PROBLEM DETAILS —
Identify every line in the listing below that contains the word "will", matching case exactly, and copy each of those lines.

INFORMATION SHOWN —

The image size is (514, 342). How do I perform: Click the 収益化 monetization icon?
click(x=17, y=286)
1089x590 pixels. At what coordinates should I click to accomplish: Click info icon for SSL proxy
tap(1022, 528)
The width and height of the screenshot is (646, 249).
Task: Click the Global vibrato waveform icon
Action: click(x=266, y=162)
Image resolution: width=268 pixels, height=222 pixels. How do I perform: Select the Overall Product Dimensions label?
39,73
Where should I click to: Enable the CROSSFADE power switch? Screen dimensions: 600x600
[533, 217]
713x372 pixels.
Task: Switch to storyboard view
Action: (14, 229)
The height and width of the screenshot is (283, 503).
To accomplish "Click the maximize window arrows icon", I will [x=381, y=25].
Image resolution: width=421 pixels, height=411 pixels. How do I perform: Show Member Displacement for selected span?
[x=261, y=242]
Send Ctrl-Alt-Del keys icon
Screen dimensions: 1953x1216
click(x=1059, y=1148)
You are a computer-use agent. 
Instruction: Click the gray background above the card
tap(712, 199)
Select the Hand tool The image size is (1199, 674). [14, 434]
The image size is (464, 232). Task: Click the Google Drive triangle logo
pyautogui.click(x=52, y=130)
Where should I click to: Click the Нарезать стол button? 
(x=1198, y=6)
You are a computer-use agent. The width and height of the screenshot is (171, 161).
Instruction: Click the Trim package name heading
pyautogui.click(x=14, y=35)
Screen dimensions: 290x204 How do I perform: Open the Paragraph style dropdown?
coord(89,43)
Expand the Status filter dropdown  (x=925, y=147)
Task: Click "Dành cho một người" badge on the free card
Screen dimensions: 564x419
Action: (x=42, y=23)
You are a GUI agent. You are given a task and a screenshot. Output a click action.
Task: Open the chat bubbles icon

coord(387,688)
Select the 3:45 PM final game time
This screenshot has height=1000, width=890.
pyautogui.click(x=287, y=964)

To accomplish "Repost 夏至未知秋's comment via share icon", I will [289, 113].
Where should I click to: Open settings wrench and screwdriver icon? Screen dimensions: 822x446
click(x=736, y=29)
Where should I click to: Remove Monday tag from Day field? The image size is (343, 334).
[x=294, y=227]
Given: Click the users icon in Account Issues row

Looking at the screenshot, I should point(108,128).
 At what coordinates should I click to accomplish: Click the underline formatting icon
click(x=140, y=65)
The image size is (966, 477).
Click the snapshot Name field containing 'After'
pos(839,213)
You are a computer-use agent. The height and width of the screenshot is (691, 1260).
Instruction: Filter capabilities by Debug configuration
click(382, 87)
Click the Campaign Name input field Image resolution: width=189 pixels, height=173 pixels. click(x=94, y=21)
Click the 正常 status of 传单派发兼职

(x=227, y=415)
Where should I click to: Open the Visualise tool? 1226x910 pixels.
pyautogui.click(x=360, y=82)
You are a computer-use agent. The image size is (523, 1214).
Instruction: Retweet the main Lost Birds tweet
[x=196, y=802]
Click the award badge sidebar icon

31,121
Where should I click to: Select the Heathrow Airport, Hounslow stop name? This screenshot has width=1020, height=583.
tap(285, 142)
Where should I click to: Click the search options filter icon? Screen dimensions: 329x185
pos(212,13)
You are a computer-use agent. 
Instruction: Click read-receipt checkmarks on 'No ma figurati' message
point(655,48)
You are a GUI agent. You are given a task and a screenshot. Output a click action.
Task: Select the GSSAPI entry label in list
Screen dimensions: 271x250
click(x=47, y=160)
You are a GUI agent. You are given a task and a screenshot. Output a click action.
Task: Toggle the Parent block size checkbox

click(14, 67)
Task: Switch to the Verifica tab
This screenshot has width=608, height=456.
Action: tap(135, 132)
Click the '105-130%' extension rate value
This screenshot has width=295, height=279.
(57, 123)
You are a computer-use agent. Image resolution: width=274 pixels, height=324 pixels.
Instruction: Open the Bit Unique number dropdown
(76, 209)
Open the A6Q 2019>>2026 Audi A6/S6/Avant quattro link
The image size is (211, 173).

TASK RESULT —
To accomplish "Click the maximize window arrows icon", I will [x=381, y=25].
To accomplish "Repost 夏至未知秋's comment via share icon", I will [289, 113].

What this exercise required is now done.